Stage two is to take this data rather than the two- dimensional image data and train another GAN to recognise other scenes which are only available viewed from a single angle, thereby constructing scenes of people standing around at birthday parties or moodily-lit toothpaste tubes or whatever.

Stage three is to pool all of these data and train yet another GAN to recognise the objects according to their descriptions as labelled in the three dimensional reconstruction.

The end result could be a better, more accurate AI application which is able to produce more realistic scenes as requested by the user's descriptions which are also possible to explore using VR.
-- nineteenthly, Apr 28 2020

Twitter: #3DPhotoInpainting https://twitter.com...g?src=hashtag_click
[zen_tom, Apr 28 2020]

GitHub: 3d-photo-inpainting https://github.com/...3d-photo-inpainting
Here's the code! [zen_tom, Apr 28 2020]

Paper: 3D Photography using Context-aware Layered Depth Inpainting https://drive.googl...BFWvw-ztF4CCPP/view
Uses an algorithm referenced from : EdgeConnect: Generative Image Inpainting with Adversarial Edge Learning Kamyar Nazeri, Eric Ng, Tony Joseph, Faisal Z. Qureshi, Mehran Ebrahimi [zen_tom, Apr 28 2020]

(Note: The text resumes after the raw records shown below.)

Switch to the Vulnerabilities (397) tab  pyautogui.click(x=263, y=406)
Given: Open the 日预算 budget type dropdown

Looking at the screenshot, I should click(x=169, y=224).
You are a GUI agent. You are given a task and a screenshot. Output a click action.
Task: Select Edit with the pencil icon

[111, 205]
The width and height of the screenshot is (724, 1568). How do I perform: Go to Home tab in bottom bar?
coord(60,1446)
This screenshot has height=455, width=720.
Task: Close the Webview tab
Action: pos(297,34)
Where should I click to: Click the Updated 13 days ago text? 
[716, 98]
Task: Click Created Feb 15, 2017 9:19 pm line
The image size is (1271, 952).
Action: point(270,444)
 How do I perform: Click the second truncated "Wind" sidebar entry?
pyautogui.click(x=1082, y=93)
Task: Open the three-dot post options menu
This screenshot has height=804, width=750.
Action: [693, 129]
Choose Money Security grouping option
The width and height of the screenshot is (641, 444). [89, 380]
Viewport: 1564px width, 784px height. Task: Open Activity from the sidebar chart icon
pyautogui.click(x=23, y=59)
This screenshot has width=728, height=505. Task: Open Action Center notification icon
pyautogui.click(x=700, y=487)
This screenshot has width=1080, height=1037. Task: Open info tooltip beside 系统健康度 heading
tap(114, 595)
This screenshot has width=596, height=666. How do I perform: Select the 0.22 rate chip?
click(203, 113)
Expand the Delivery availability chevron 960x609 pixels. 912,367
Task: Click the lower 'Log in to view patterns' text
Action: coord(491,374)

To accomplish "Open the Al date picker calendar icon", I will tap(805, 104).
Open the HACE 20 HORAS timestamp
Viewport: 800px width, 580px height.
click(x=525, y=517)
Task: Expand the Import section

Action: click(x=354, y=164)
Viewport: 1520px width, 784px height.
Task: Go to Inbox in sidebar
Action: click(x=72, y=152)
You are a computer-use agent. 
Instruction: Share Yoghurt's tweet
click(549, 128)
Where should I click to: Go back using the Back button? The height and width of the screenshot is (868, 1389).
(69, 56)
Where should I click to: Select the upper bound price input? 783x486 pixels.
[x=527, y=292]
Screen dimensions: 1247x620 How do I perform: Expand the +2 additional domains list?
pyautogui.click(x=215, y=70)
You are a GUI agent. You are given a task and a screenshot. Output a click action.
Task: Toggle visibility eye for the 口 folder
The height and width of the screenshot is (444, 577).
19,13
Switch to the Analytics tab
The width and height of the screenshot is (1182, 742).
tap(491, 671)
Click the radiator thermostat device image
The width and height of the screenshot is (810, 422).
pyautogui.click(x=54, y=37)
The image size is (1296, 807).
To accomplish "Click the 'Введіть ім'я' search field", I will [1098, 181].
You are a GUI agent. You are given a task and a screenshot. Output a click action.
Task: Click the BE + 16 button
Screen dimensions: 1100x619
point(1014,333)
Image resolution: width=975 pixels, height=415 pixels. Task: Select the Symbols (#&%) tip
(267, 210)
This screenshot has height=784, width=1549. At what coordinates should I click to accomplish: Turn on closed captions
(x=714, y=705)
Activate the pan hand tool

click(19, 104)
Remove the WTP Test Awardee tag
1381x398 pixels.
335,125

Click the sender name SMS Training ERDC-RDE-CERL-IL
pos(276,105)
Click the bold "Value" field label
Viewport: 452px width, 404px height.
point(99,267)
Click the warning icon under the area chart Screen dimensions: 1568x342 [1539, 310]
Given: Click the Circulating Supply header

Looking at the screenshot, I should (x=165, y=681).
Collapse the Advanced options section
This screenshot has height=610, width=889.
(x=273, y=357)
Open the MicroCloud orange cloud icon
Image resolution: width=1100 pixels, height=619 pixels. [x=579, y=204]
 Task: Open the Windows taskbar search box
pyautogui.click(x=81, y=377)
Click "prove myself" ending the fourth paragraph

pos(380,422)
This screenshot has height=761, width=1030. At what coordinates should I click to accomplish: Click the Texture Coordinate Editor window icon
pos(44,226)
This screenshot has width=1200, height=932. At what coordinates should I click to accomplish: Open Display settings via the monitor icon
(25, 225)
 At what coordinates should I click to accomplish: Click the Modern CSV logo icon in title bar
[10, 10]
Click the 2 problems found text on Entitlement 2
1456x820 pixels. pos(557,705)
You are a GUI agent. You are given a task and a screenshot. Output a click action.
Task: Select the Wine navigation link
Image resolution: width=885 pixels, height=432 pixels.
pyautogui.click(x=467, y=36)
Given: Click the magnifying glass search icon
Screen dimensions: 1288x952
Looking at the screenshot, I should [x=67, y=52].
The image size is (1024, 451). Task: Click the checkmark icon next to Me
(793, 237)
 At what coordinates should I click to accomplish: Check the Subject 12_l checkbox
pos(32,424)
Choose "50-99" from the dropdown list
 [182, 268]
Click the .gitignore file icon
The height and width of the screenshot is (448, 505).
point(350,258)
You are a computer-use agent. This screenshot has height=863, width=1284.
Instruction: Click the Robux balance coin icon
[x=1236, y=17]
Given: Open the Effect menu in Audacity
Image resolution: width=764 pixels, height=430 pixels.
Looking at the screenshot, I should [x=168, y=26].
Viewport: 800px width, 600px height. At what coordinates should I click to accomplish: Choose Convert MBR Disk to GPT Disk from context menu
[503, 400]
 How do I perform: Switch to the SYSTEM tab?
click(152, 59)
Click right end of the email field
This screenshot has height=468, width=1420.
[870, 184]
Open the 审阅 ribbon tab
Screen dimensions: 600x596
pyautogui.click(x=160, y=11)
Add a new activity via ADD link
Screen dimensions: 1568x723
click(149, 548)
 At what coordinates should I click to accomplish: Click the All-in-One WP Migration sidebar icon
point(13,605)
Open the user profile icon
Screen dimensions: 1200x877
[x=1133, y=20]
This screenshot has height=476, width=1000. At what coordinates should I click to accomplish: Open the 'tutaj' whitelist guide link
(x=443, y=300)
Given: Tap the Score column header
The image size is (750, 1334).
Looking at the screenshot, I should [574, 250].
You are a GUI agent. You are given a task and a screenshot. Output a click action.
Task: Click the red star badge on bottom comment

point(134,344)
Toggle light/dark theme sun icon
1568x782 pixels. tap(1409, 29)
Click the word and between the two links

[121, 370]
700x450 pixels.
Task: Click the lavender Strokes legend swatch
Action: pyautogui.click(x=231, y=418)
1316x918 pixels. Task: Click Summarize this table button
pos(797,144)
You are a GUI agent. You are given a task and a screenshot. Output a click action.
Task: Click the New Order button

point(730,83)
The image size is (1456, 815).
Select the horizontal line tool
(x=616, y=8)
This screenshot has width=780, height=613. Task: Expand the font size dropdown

Paper: EdgeConnect: Generative Image Inpainting with Adversarial Edge Learning https://arxiv.org/abs/1901.00212
this paper is cited from the 3d-photo-inpainting paper as containing the algorithm used - and in the abstract of this one, there's "....a two-stage adversarial model EdgeConnect that comprises of an edge generator followed by an image completion network" ... so this is a GAN of some kind or another. [zen_tom, Apr 28 2020]

ClipText ClipText
"A text that visualizes itself." -- are you trying to realize this idea? :) May also add the time, as extra dimension. 4D Voxels, so that it can convert stories into movies. [Mindey, May 02 2020]

Great, so now we get not only deepfake people videos, but entire deepfake scenes of what happened in the news at x location... I see trouble ahead...
-- RayfordSteele, Apr 28 2020


Yes, but at least it's a nice, clear 3-D VR view of the trouble ... so you can appreciate it properly.

Once you move from 2-D to true 3-D, the data volumes involved increase exponentially.

However, stereoscopic/binocular "views" from selected angles would limit the data set to a manageable size, but substantially improve information available to the GAN.

Hmmm.
-- 8th of 7, Apr 28 2020


Okay, so some compression needed. To some extent it amounts to a series of linked surfaces with contours.
-- nineteenthly, Apr 28 2020


Averaging will certainly help; the image can be reduced to a set of planes and regions by reducing the colour depth and contrast, for example, yet would still be perfectly recognizable to a human observer. Tom and Jerry is clearly a cat chasing a mouse to the audience...

So a "cartoonized" view will greatly simplfy the task.
-- 8th of 7, Apr 28 2020


Hi [nineteenthly] - hope you're keeping well - have you seen these GAN-based image transformations? [link] I think they may be generated in a similar manner to the one you describe as part of your process - whatever the case, they produce some quite stunning effects. I think out there somewhere is a download to the code that lets you run these kinds of things yourself. I've not got as far as doing that myself, but it might be fun to try.

I think these take an existing picture as input and create a 3d representation of it (which is then pan/zoomed as an animation in the final effect) but there'd be nothing stopping one from feeding in an image that itself had first been generated from a text-based input.

This should provide the first couple of steps mentioned in your idea.

[edit] - Aha, found the code! [link]
-- zen_tom, Apr 28 2020


Thanks, that's interesting but it might be a while before I'm in a position to poke around in it myself.

We're alive and well thanks. Hope you are too.